(Instructions to follow):
Update the records starting at the line containing "Given: Open 外呼历史 in the sidebar" and ending at the end of the records, changing "sidebar" to "navigation panel" and leaving everything else as is. Omit the pictures from your answer.

+-------+

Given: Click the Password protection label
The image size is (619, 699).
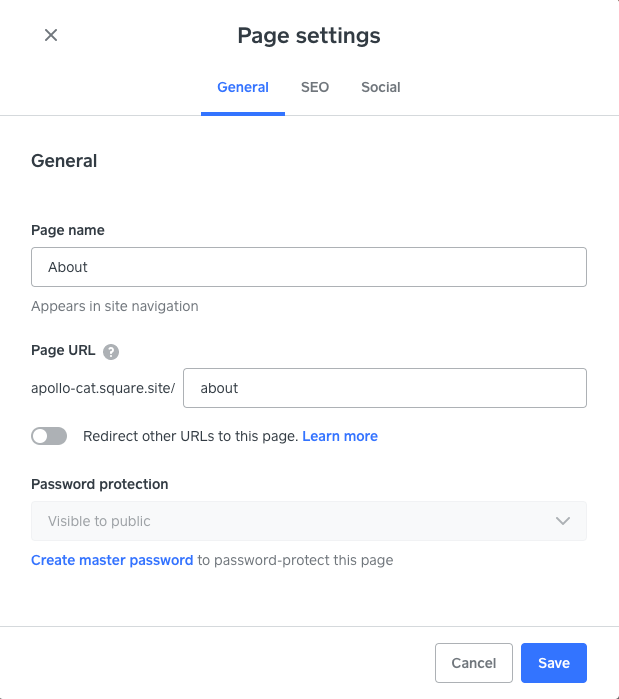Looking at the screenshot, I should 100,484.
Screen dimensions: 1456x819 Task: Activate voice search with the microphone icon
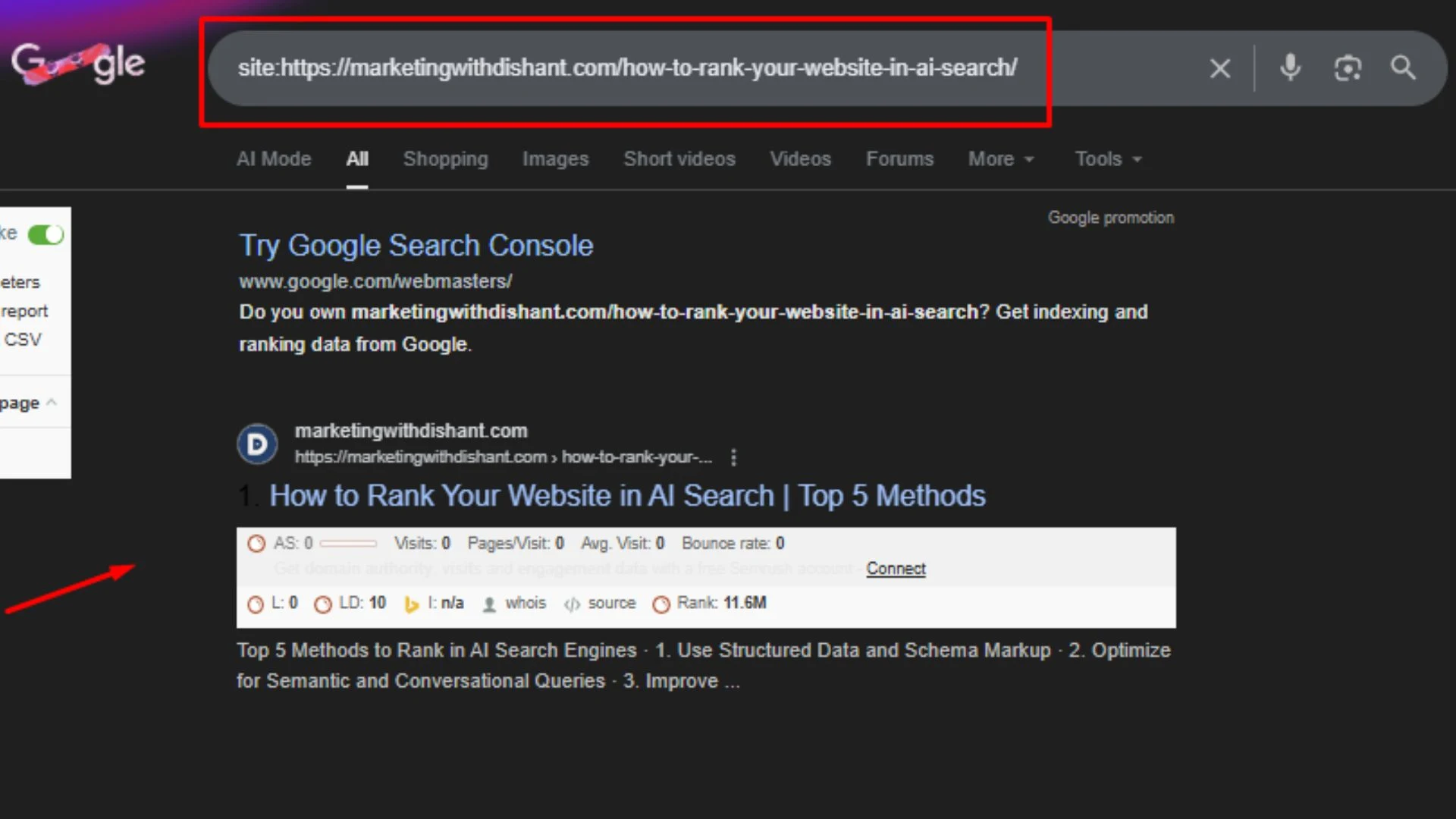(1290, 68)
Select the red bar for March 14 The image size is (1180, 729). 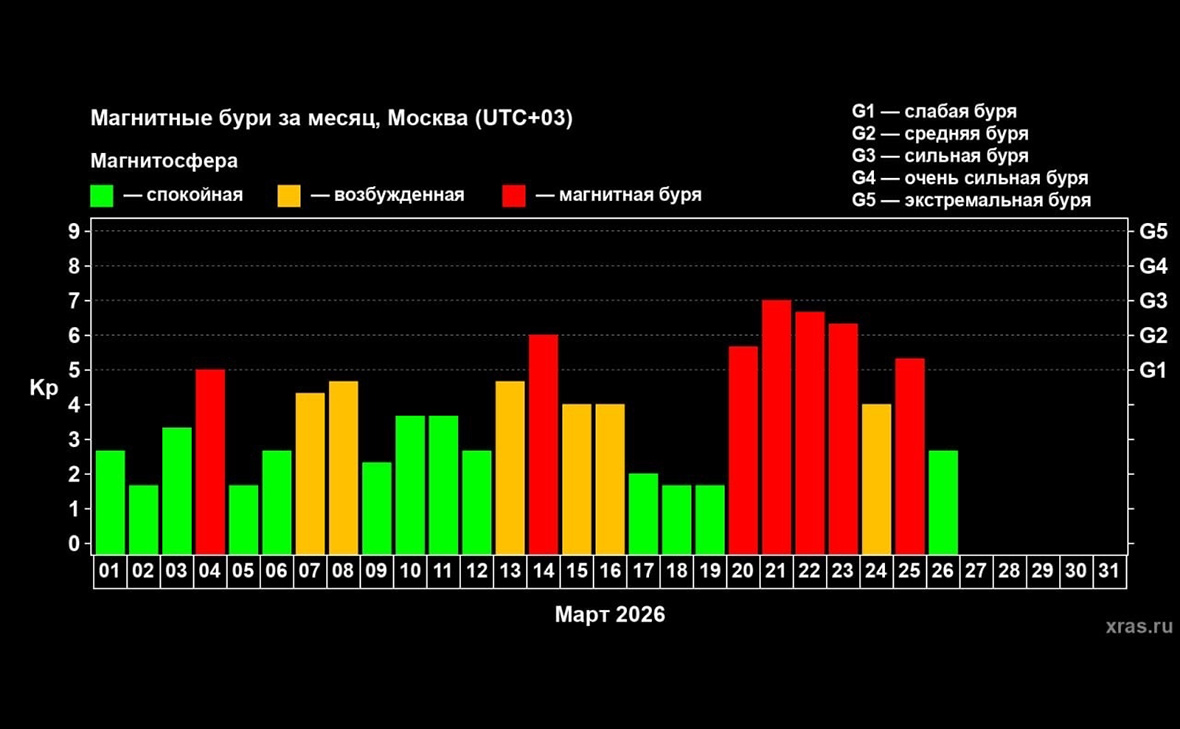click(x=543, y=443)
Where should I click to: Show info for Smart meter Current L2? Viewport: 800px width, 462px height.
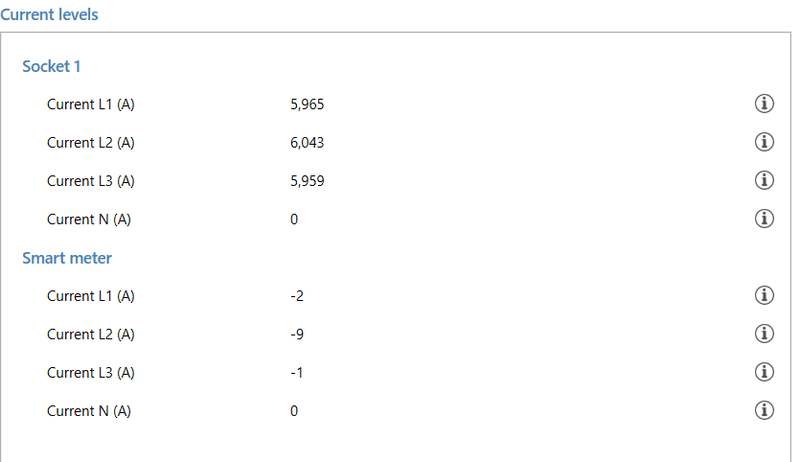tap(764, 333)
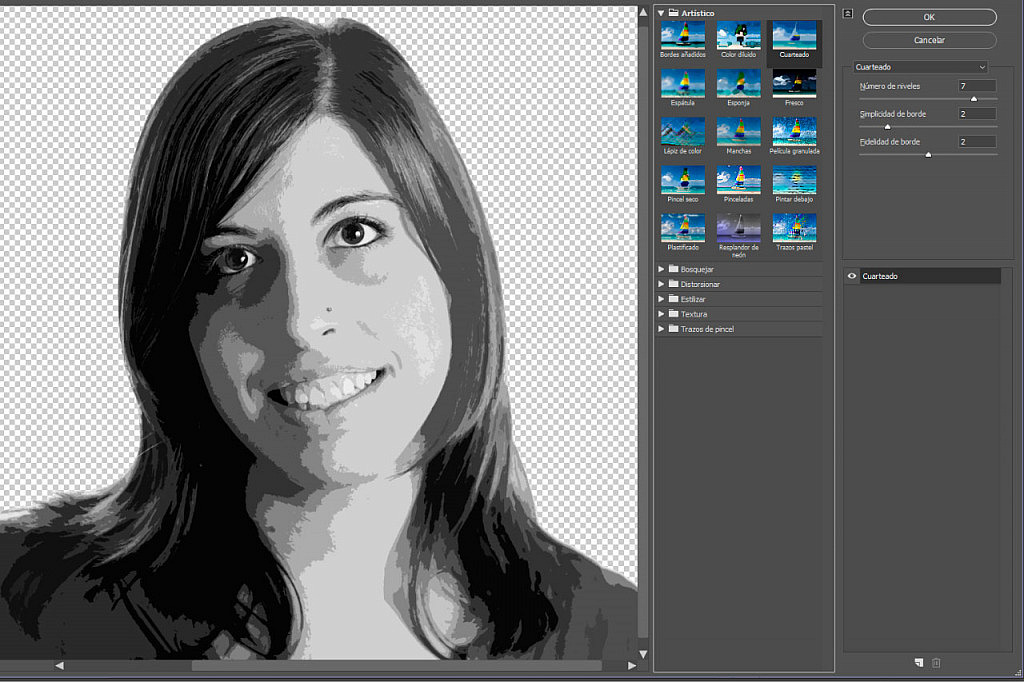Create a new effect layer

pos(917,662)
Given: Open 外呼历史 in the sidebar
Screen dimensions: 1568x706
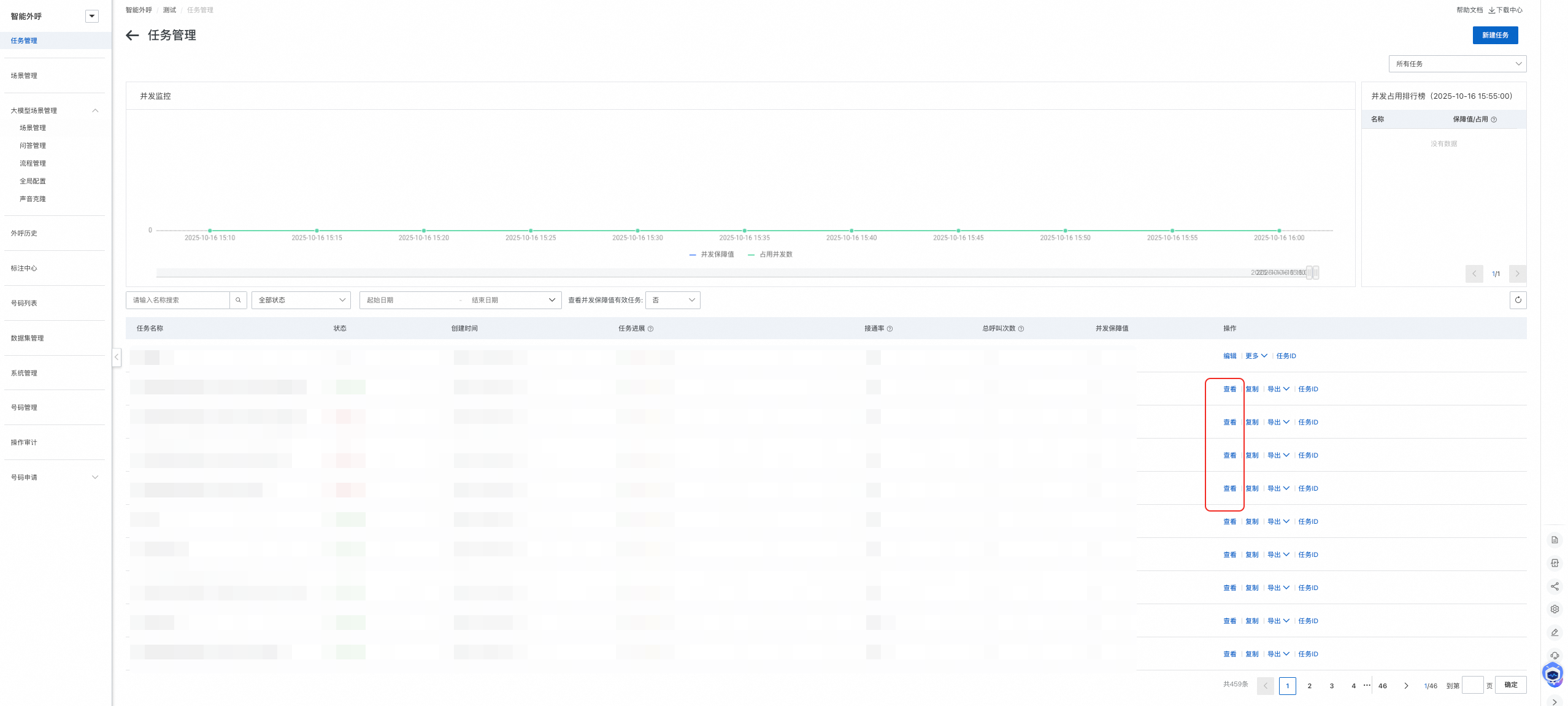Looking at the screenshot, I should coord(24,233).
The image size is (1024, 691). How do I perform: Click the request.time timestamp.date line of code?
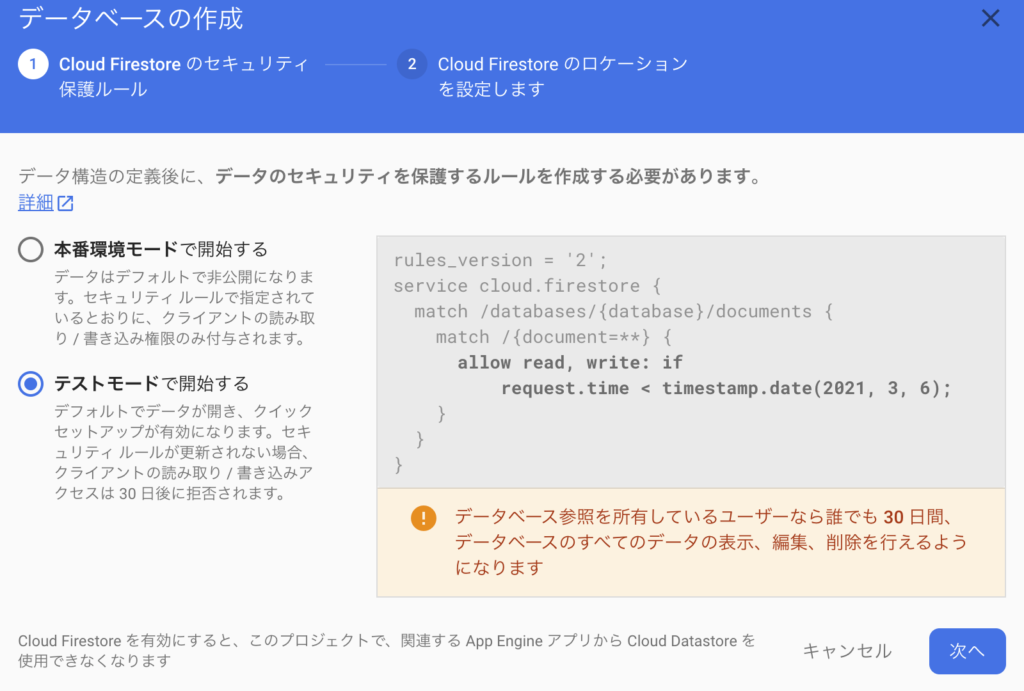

+-------+

(The reply):
Given: Open 外呼历史 in the navigation panel
Screen dimensions: 1568x706
Looking at the screenshot, I should coord(24,233).
The image size is (1024, 691). How do I perform: Click the request.time timestamp.date line of code?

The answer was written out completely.